How To Say “Me Too” In Japanese

The most enjoyable conversations are the ones where you really connect with the other person and you have an easy back and forth. One of the best ways to create this pleasant environment is to show agreement with what the other person is saying. That’s why learning how to say “me too” in Japanese is an essential phrase.

There are actually quite a few different Japanese words for “me” but I’ll just focus on the most common ones so that you don’t get overwhelmed. As for the “too” part, it’s really as simple as adding on a single particle.

That being said, conversations can start to sound awkward when you repeat the same phrase over and over again, so I will give you some alternatives to use in order to keep things fresh.

Me Too in Japanese

Like I mentioned before, there are many Japanese words for me but the three most common ones are the following.

The first word is 私 (watashi) which is both a polite and a gender neutral word which can mean “me; I” depending on the context of the situation.

This is the word used most often by non-natives who speak Japanese, as well as Japanese women. Men use it too, but there are a couple other common words that they might choose to use when the situation is more relaxed.

The second word is 僕 (boku) which means the exact same thing, but has a casual feeling associated with it.
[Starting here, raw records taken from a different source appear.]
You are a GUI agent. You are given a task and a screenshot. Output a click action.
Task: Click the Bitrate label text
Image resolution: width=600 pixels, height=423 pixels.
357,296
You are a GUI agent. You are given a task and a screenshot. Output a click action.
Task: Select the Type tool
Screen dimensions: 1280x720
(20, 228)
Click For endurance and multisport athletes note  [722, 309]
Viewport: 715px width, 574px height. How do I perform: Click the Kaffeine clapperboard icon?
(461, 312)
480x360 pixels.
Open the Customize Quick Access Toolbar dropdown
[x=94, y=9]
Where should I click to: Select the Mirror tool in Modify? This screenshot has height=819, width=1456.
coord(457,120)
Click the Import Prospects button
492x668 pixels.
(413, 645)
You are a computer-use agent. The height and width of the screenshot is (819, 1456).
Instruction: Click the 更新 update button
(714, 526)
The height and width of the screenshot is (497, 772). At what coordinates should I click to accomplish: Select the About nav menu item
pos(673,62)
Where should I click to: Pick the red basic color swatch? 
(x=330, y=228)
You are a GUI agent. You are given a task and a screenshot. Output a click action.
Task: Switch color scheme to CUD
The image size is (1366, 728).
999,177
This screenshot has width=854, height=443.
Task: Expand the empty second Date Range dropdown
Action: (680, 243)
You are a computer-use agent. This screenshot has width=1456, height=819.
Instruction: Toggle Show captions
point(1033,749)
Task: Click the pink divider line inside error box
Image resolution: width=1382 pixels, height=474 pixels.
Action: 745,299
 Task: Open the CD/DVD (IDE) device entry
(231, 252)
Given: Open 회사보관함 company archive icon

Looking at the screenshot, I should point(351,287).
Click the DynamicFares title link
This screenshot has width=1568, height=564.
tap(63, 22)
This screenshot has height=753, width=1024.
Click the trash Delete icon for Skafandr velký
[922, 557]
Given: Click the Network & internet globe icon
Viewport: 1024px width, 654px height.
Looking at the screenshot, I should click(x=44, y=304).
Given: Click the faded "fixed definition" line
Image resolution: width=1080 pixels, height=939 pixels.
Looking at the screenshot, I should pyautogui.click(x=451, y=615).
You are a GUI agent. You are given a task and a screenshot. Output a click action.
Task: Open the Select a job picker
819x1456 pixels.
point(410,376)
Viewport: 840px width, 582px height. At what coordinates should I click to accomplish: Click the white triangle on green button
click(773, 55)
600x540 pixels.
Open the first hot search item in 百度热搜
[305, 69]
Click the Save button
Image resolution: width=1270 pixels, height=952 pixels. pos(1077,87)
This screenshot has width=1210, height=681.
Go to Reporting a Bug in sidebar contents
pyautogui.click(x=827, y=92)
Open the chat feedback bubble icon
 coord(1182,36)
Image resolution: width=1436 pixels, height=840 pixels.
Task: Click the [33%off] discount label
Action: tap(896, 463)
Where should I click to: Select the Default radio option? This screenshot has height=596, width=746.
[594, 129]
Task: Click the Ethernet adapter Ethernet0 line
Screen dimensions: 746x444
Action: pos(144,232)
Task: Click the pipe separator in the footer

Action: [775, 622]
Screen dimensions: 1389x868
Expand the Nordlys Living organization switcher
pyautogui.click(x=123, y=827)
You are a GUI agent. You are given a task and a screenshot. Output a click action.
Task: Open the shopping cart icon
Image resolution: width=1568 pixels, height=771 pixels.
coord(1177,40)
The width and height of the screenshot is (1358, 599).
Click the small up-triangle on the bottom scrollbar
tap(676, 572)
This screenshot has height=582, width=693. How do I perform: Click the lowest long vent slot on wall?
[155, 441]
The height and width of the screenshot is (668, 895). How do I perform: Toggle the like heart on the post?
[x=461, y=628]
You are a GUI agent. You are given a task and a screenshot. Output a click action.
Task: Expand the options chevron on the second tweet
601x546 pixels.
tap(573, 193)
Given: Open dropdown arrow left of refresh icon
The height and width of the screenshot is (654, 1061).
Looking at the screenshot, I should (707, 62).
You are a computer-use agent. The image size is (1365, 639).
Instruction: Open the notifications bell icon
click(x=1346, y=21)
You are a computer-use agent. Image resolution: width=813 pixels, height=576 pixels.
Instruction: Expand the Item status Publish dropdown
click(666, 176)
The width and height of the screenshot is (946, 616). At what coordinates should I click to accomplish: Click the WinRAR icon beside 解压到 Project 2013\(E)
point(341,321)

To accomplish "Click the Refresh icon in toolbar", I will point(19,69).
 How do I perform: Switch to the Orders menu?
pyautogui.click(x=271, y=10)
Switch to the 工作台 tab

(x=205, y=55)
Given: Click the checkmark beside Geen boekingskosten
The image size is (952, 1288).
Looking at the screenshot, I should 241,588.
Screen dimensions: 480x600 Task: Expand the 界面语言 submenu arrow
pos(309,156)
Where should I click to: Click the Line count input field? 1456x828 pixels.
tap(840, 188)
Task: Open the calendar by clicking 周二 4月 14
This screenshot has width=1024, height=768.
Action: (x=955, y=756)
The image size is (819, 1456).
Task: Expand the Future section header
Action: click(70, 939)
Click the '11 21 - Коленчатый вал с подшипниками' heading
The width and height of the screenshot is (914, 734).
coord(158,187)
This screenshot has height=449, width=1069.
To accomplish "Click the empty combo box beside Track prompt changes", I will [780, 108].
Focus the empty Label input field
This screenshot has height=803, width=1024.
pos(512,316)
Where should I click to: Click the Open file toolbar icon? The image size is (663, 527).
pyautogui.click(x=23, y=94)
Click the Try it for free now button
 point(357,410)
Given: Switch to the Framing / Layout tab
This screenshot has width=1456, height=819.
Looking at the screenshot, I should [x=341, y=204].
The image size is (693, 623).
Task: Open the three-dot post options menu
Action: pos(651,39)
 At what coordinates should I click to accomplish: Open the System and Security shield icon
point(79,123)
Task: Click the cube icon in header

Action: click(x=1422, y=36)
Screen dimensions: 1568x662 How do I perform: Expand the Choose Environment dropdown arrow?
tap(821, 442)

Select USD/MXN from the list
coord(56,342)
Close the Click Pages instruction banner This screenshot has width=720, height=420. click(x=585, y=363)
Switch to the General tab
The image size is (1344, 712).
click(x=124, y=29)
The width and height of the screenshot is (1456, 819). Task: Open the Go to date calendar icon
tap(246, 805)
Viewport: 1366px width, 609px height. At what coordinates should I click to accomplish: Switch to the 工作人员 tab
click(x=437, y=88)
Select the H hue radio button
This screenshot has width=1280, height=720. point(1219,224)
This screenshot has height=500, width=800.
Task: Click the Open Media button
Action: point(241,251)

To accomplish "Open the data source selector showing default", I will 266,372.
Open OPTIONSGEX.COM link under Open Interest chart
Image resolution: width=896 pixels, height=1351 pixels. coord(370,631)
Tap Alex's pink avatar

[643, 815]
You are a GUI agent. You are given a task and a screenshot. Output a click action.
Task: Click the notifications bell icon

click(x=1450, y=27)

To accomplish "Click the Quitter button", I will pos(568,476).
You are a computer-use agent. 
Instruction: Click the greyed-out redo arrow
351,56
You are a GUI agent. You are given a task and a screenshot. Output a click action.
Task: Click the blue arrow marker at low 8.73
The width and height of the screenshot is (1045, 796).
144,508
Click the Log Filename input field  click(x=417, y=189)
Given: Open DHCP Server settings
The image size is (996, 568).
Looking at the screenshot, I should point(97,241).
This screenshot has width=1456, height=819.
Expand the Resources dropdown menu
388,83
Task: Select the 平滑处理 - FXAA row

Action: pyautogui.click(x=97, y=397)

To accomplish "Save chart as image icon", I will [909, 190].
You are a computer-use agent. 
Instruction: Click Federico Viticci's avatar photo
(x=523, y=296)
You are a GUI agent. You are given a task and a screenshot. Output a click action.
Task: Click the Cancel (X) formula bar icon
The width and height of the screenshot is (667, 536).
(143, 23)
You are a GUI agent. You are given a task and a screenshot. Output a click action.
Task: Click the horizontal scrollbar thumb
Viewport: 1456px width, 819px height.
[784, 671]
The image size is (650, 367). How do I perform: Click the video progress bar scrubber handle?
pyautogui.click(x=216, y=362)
It is also used predominately by men, although I have heard it used by women every once in a blue moon.

The third and final word that you will probably hear a lot in anime or TV shows is 俺 (ore) which is almost exclusively used by men and has a rough, tough feeling about it.

It would actually be considered rude to use this word in most everyday type situations, so I would recommend using it. I just add it here because you are likely to hear it used when listening to Japanese shows.

Then we get to the Japanese particle も (mo) which has many, many different meanings depending on how it is used and what words it gets attached to.

That being said, the most common understanding of it is “too; also” and this is especially true when it is attached to one of the words for me.

  • 私も!
  • watashi mo!
  • Me too!

Any time that a person says something that can also be applied to you, such as the fact that the like sushi or that they are from a certain part of the country, you can say 私も to share that you both have this thing in common.

You can also change it to 僕も if you’re a guy who is talking to his friends.

But what if you’ve already said this several times and are looking for something new to add to the conversation? Read on to learn what you can do.

The Same In Japanese

The Japanese word 同じ (onaji) means “the same” and can be used in many different sentences to say things like “A is the same as B” or when you’re ordering food with a phrase like “I’ll have the same as him” and so on.

While this word won’t always replace the 私も we covered earlier, there are cases where it would be nice to say that something is the same for you as it is for someone else.

  • 彼は私と同じ学校に通っています。
  • kare wa watashi to onaji gakkou ni kayotte imasu.
  • He goes to the same school as I do.


When people talk about the things that they are into, such as music being one of their hobbies, you can say things like “I have the same interests as you do” by using 同じ.

  • 趣味が同じですね。
  • kyoumi ga onaji desu ne.
  • We’re into the same things, eh?

But what if you just want to let the other person know that you agree with them? That’s what we will cover in two separate ways in the following sections.

I Agree In Japanese

I Agree In Japanese

Japanese can be a funny language to learn because you often learn that there are certain rules which must always be followed.

For example, I remember reading that a complete Japanese sentence must always end with a verb.

But then when I started reading manga and watching anime, I ran into a lot of situations where the character would express a simple, yet complete thought and there was no verb involved!

The word that I’m about to share with you is one of those types of situations.

The Japanese word for agree is 賛成 (sansei) and is classified as a suru-verb which simple means that when it appears on it’s own it is treated as a noun (approval; agreement) but when you add する (suru) to the end it changes it into a verb (I agree; she agrees).

That being said, there are many times when a person says something like “I think we should pig out on ice cream tonight” and the other character responds with nothing but a resounding 「賛成!」 which gets translated as “I agree!” or even just “agreed!”

So, when you listen to something that someone else says, such as the Final Fantasy VII remake being an incredible game, you can let them know that you think so too by saying 賛成します (sansei shimasu) in polite situations, or just yell 賛成 if you’re feeling like an anime character, lol!

I Think So In Japanese

Staying in line with expressing your consensus on a matter, another option that you have available to you is to tell the other person that you think such-and-such a thing that they have said it true.

Perhaps they are explaining their theory on why fresh cookie cake is the best version of cake out there.

Once they give all the reasons why it’s a gift straight from the heavens, you let them know you are in line with their thoughts.

  • はい、そう思います。
  • hai, sou omoi masu.
  • Yeah, I think so.

This is a great way to take your turn in a conversation by letting the listener know that you agree with what they’ve said and that you have been listening closely.

If you disagree with their opinion, then it would probably be best to keep that to yourself since the communication culture of Japan is one of overall harmony at the expense of individual thought and opinion.

Keeping The Conversation Fun

Although the rules for polite conversation are a little more strict in Japan than in other areas of the world, the simple fact remains that most people are not looking to argue when they talk to other people.

By and large, we just want to share an experience, talk about our thoughts, or enjoy the company of people whom we care about and find interesting.

So by using the above phrases in Japanese, you can keep up your side of the conversation while allowing the other person to talk about their interests and you still get to add to the overall enjoyment of both parties.